In support of this conclusion, both Elias LJ and Sir Stephen Sedley stressed that the BORR entailed a higher standard of review than a public law Wednesbury type test, as it involved an objective assessment of the decision to dismiss by the Tribunal, who should expect a more rigorous investigation from an employer where the consequences were particularly serious in terms of reputational damage and/or future employment prospects.

However, it seems doubtful that the BORR in fact operates very differently to a Wednesbury test in practice.  Countless Court of Appeal authorities have stressed that the Tribunal cannot substitute its own judgment for that of the dismissing employer and that provided a reasonable employer could have dismissed, the decision to do so is lawful.  It is hard to envisage many circumstances in which a dismissal would be sufficiently unreasonable to fall outside the BORR available to the employer, but not extreme enough to be characterised as perverse.

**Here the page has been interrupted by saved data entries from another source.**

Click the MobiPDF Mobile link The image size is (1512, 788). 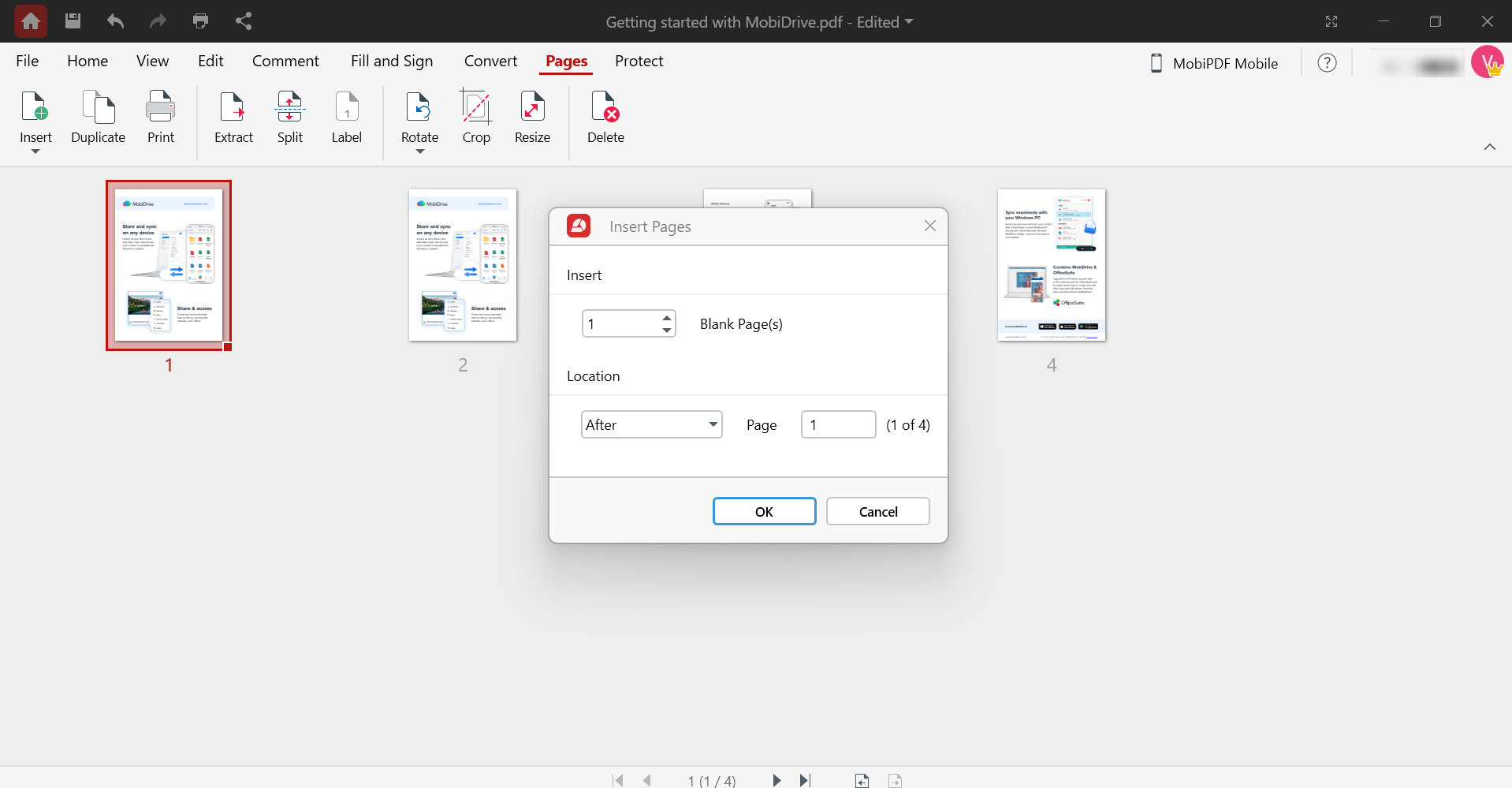(x=1225, y=63)
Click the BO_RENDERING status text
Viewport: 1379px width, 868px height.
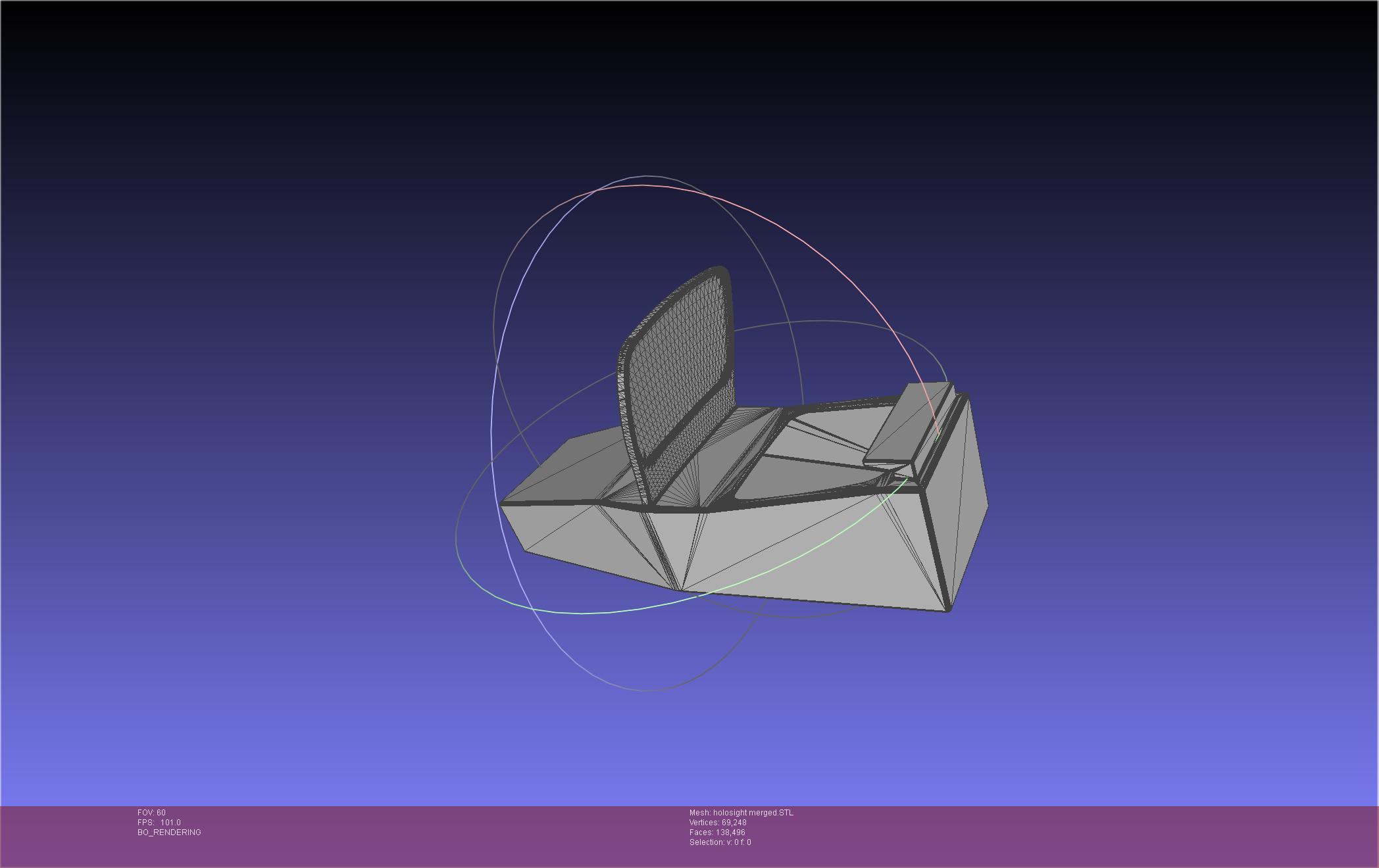coord(169,832)
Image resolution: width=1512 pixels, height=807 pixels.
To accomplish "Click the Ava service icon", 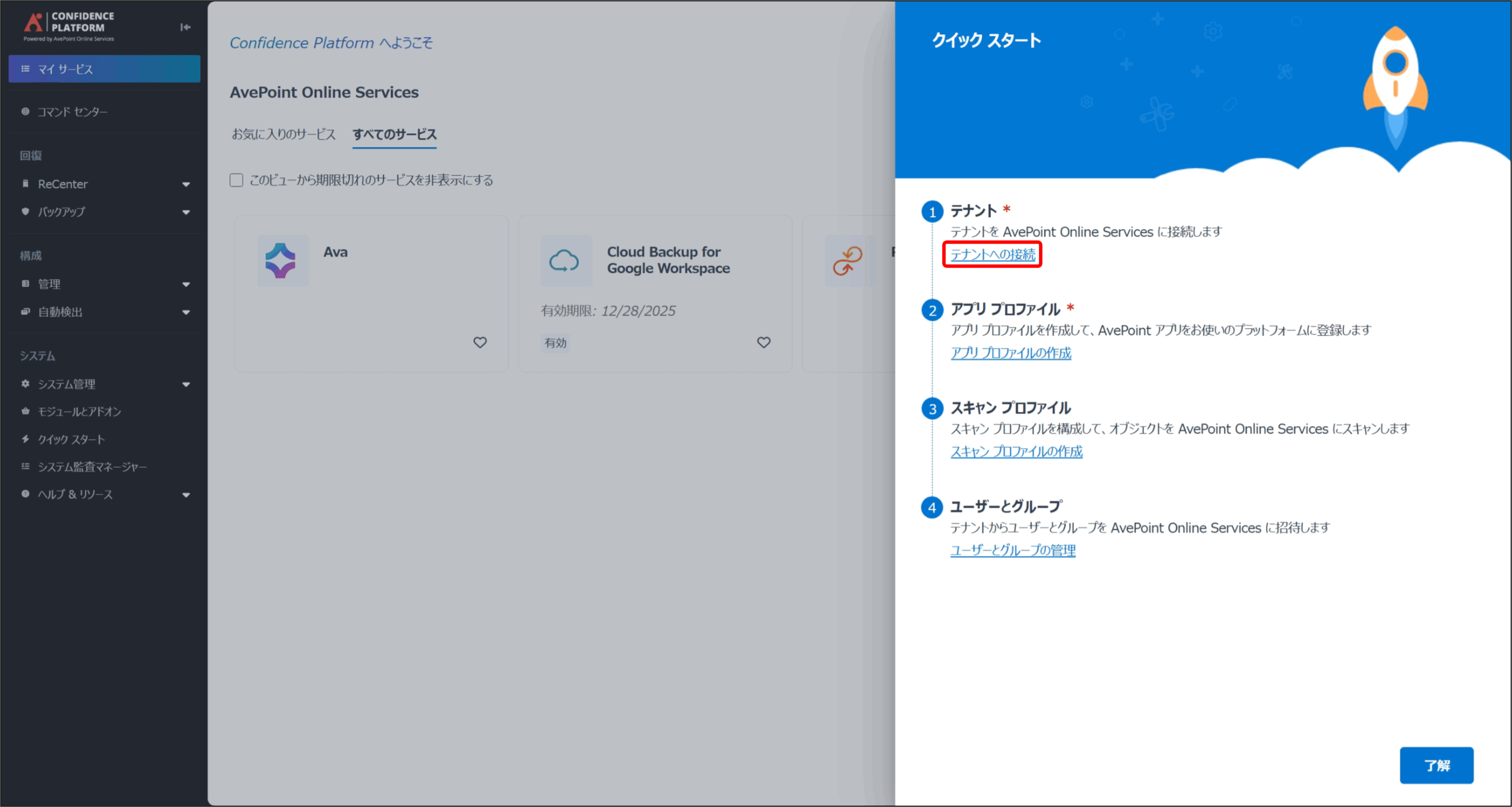I will [x=282, y=261].
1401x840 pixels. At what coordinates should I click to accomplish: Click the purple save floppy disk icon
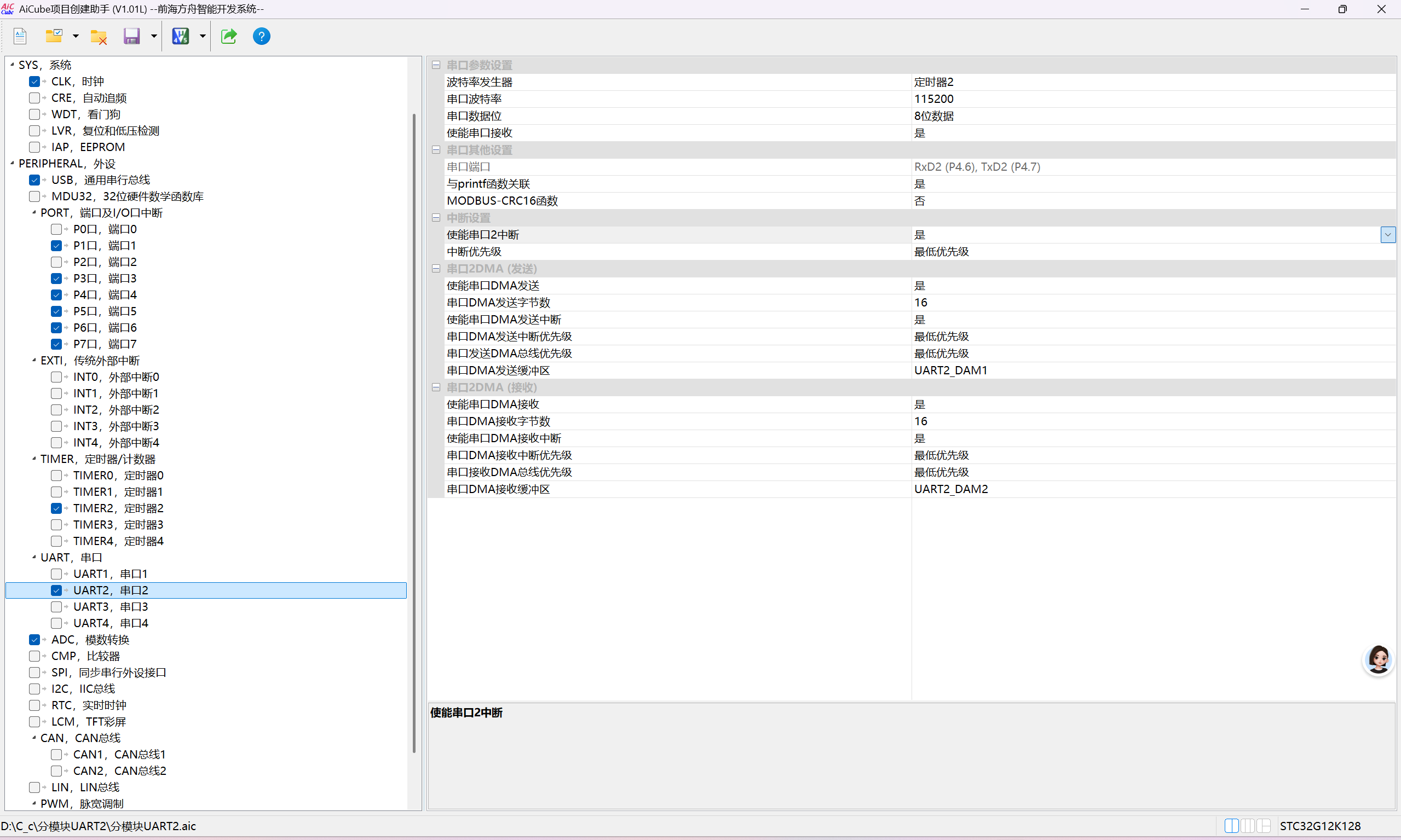[x=131, y=36]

Furthermore, where Article 8 is engaged, Article 8(2) requires the Court / Tribunal to makes its own assessment of the proportionality of the measure, including, where there is a relevant dispute, by conducting its own assessment of the facts and its own evaluation of the competing interests involved; see for example, the Supreme Court’s decision in the housing context in Manchester City Council v Pinnock [2010] 3 WLR 1441.  By contrast a BORR test presupposes just that; a range of permissible responses, so that a dismissal may be lawful even though some reasonable employers would not have decided to dismiss.  It is hard to see how this equates with a proportionality test under which the Tribunal makes its own assessment of the proportionality of the dismissal and may conclude that dismissal in the particular circumstances was disproportionate.  Indeed, those repeated injunctions against Tribunals forming their own views of the facts and / or substituting their own view as to whether the employee should have been dismissed, seem to directly conflict with the conventional Strasbourg approach to proportionality under Article 8(2) in the employment context, see for example Kyriakides v Cyprus (2009) App. No. 39058/05 and Schuth v Germany (2011) 52 EHRR 32.   Further, both the European Court of Human Rights and the House of Lords has rejected the proposition that a “Super Wednesbury” test entailing heightened scrutiny is analogous to a Convention compliant proportionality assessment, for example see Smith & Grady v United Kingdom (1999) 29 EHRR 493 and R (Daly) v Secretary of State for the Home Department [2001] 2 AC 532.

Despite having considered employment discrimination cases on countless occasions, neither the House of Lords or the Supreme Court has ever examined the legitimacy or application of the BORR, even though it entails a restrictive test that is nowhere to be found in the apparently wide words of section 98 of the Employment Rights Act (which, in turn, makes it rather ironic that Elias LJ noted in his judgment that proportionality was not a word that was to be found in Article 8 itself).  Perhaps the Supreme Court could now be persuaded to do so, tempted by the particular challenge of exploring the interface between domestic unfair dismissal law and Convention rights.

More encouragingly from a claimants’ perspective, Elias LJ’s judgment contains a detailed analysis of recent European Court of Human Rights authorities indicating when Article 8 will be engaged by the consequences of a dismissal, including by virtue of the damage to reputation involved or, less commonly, by the adverse effect upon future employment opportunities and / or the disruption to relationships with, for example, work colleagues.  Domestic law has previously contained little guidance on this issue.  If, as seems likely from this assessment, Article 8 is potentially engaged when, for example, dismissal occasions serious reputational damage, this may in turn call into question whether current unfair dismissal law provides what Strasbourg would regard as an “effective remedy” given that heads of compensation are restricted by statute and for example, no award may be made for injury to feelings.

Heather Williams QC is a senior barrister at Doughty Street Chambers in London.